Its Day 85 of my 100 Days of Cloud journey, and in todays post I’m looking at the options for Container Security in Azure.

We looked at an overview of Containers on Day 81, how they work like a virtual machines in that they utilize the underlying resources offered by the Container Host, but instead of packaging your code with an Operating System, each container only contains the code and dependencies needed to run the application and runs as a process inside the OS Kernel. This means that containers are smaller and more portable, and much faster to deploy and run.
We need to secure Containers in the same way as we would any other services running on the Public Cloud. Lets take a look at the different options that are available to us for securing Containers.
Use a Private registry
Containers are built from images that are stored in either public repositories such as Docker Hub, a private registry such as Docker Trusted Registry, which can be installed on-premises or in a virtual private cloud, or a cloud-based private registry such as Azure Container Registry.
Like all software that is publicly available on the internet, a publicly available container image does not guarantee security. Container images consist of multiple software layers, and each software layer might have vulnerabilities.
To help reduce the threat of attacks, you should store and retrieve images from a private registry, such as Azure Container Registry or Docker Trusted Registry. In addition to providing a managed private registry, Azure Container Registry supports service principal-based authentication through Azure Active Directory for basic authentication flows. This authentication includes role-based access for read-only (pull), write (push), and other permissions.
Ensure that only approved images are used in your environment
Allow only approved container images. Have tools and processes in place to monitor for and prevent the use of unapproved container images. One option is to control the flow of container images into your development environment. For example, you only allow a single approved Linux distribution as a base image in order to minimize the surface for potential attacks.

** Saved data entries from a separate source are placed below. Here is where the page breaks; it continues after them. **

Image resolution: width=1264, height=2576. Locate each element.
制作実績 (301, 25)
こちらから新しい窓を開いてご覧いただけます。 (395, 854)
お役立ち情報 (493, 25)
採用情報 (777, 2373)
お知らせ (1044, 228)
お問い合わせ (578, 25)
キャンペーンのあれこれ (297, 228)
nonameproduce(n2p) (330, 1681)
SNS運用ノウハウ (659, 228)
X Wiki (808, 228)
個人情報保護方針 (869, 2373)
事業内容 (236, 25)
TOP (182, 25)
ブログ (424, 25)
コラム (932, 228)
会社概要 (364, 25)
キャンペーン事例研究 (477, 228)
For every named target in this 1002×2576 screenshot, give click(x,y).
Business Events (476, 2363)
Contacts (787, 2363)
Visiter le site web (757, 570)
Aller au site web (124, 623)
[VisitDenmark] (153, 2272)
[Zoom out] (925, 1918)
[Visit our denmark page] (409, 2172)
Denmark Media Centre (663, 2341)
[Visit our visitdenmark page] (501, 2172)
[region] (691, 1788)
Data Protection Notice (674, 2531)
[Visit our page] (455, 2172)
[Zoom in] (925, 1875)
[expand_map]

Another option is to utilize Azure Container Registry support for Docker’s content trust model, which allows image publishers to sign images that are pushed to a registry, and image consumers to pull only signed images.
Monitoring and Scanning Images
Use solutions that have the ability to scan container images in a private registry and identify potential vulnerabilities. Azure Container Registry optionally integrates with Microsoft Defender for Cloud to automatically scan all Linux images pushed to a registry to detect image vulnerabilities, classify them, and provide remediation guidance.
Credentials
Credential management is one of the most basic tyes of security. Because containers can spread across several clusters and Azure regions, you need to ensure that you have secure credentials required for logins or API access, such as passwords or tokens.
Using tools such as TLS encryption for secrets data in transit, least-privilege Azure role-based access control (Azure RBAC), and Azure Key Vault to securely store encryption keys and secrets (such as certificates, connection strings, and passwords) for containerized applications.
Removing unneeded privileges from Containers
You can also minimize the potential attack surface by removing any unused or unnecessary processes or privileges from the container runtime. Privileged containers run as root. If a malicious user or workload escapes in a privileged container, the container will then run as root on that system.
Enable Auditing Logging for all Container administrative user access
Use native Azure Solutions to maintain an accurate audit trail of administrative access to your container ecosystem. These logs might be necessary for auditing purposes and will be useful as forensic evidence after any security incident. Azure solutions include:
- Integration of Azure Kubernetes Service with Microsoft Defender for Cloud to monitor the security configuration of the cluster environment and generate security recommendations
- Azure Container Monitoring solution
- Resource logs for Azure Container Instances and Azure Container Registry
Conclusion
So thats a brief overview of how we can secure containers running in Azure and ensure that we are only using approved images that have been scanned for vulnerabilities.